Supplied entries:
╭──
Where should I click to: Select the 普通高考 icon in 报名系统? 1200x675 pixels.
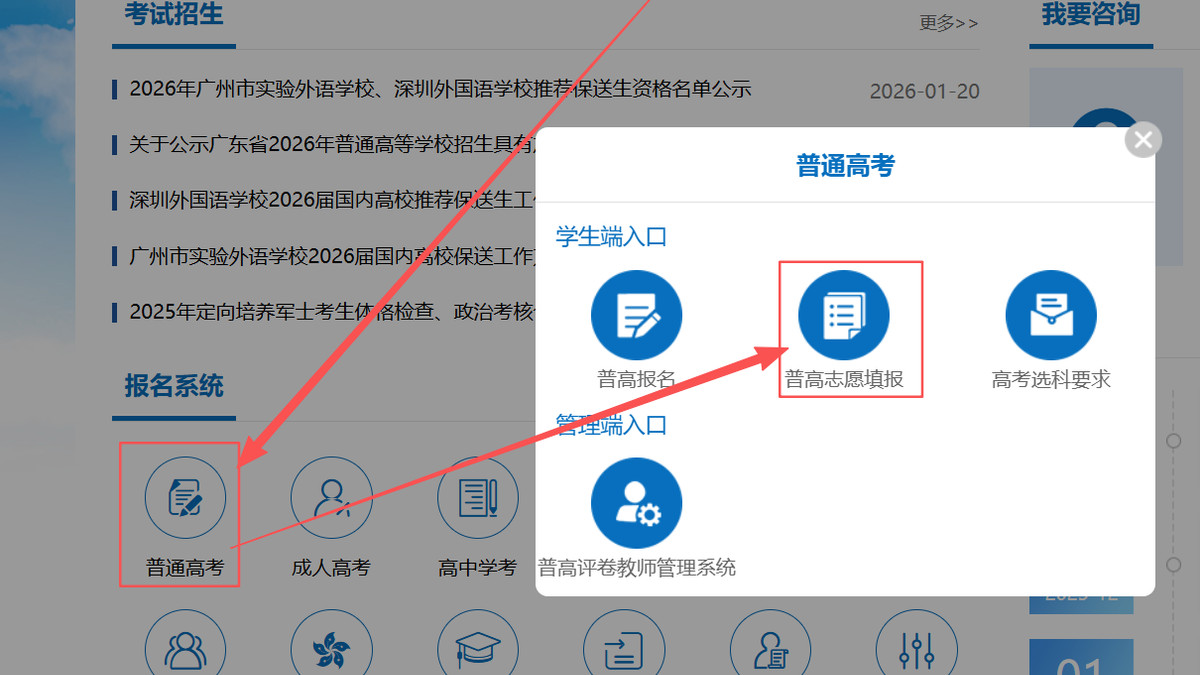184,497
╰──
╭──
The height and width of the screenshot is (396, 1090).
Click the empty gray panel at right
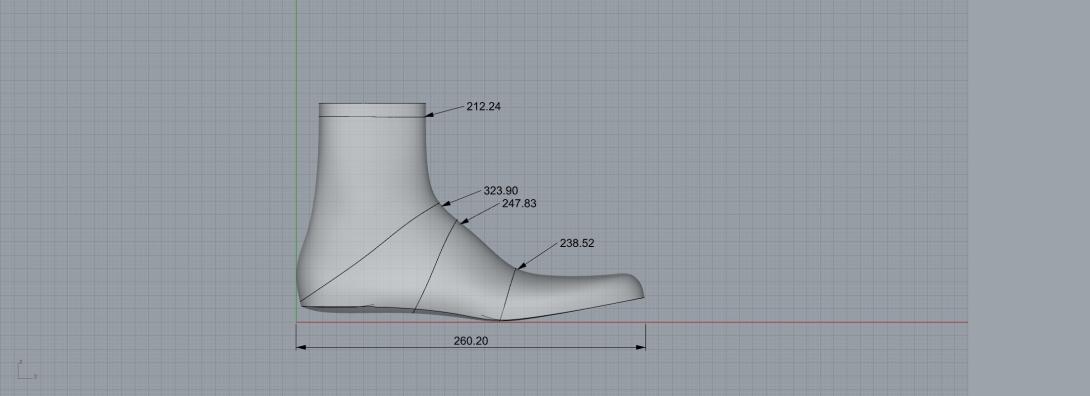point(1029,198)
╰──
What you are asked to do: Return the material from the line with "The height and" to the line with "point(1029,198)", copying those lines exactly as they stand. Do not include the pictures.

Exercise result:
The height and width of the screenshot is (396, 1090).
Click the empty gray panel at right
point(1029,198)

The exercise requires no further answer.